It was a lovely day, which was probably the only reason I wasn’t more pissed. It was two PM, I hadn’t had lunch, and I was waiting for a woman who’d promised to be there at noon.
“Beverly” had called me the night before, wanting to see Smoke. She was looking for a horse for her son, and she would be there at NOON, with her horse trailer.
When she hadn’t shown up at the barn by noonthirty, I’d gone back to the house. By one I was parked outside, wondering just how long this woman was going to be. She didn’t bother to call. By two I’d gone back in the house, figuring, stupid shit. She called me from the Gorsky’s barn, annoyed that there was NO ONE THERE to show the horse to her. I said, you were supposed to be here at noon. ‘So I’m a little late” she said, unapologetic.

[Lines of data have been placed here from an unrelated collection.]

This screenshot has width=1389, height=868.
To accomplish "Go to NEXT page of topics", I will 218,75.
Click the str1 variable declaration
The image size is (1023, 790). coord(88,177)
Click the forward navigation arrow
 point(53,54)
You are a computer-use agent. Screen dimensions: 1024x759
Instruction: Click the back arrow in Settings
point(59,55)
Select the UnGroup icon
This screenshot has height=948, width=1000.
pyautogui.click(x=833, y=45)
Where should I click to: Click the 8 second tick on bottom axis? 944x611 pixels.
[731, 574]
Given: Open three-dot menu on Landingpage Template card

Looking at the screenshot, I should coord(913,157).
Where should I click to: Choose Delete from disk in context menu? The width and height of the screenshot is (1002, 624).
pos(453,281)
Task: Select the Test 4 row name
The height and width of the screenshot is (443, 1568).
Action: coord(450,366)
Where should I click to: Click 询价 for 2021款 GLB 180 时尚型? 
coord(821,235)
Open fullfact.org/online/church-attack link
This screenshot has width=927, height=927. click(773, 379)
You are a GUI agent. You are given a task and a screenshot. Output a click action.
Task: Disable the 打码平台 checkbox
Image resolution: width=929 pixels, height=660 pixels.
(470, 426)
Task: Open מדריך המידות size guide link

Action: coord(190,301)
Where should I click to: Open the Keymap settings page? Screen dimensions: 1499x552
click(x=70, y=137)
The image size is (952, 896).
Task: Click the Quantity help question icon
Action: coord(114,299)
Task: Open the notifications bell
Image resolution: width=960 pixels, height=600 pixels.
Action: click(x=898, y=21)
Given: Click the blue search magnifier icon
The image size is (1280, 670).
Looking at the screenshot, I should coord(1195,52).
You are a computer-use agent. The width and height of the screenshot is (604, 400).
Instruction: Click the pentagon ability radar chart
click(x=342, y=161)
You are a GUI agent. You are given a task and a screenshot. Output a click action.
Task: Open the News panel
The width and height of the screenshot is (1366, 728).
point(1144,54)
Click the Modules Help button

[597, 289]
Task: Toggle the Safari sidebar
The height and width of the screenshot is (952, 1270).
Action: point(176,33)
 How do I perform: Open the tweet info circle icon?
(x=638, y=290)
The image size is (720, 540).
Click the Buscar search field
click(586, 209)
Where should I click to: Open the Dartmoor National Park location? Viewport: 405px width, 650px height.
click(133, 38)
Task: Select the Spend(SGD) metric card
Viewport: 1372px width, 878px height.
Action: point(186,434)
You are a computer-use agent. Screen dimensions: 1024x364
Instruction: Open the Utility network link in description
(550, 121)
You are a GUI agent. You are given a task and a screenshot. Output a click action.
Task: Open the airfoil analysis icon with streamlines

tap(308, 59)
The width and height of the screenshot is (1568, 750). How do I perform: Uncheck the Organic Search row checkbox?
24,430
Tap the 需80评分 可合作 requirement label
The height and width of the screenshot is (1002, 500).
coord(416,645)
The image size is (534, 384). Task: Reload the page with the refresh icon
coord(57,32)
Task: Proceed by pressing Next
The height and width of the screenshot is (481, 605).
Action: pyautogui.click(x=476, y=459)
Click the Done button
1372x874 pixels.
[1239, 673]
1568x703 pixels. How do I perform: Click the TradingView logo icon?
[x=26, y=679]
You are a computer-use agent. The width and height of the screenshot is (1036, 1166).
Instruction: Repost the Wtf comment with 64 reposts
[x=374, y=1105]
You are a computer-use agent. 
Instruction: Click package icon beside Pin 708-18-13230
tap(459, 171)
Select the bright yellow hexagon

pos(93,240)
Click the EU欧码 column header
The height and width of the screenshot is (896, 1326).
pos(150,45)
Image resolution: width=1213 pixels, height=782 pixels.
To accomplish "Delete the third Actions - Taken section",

When I got the barn, there was Beverly. She was, oh, about five feet five, and about four hundred pounds. I had no idea they made muu muus that big, and in such a loud pattern. She had bathroom slippers on her feet. I was standing downwind of her. She reeked of perfume. It was a vain attempt to disguise the fact that she hadn’t bathed. In a while. From then on, I stood up wind of her.
She was accompanied by her son, and a mousey little woman who never said a word. I had no idea who she was or why she was there. ‘Sonny’ appeared to be about 28 years old. He was wearing slacks, a shirt, and street shoes.
By this time, the ex had shown up. It was his horse, so I allowed him to do the honors of showing the horse.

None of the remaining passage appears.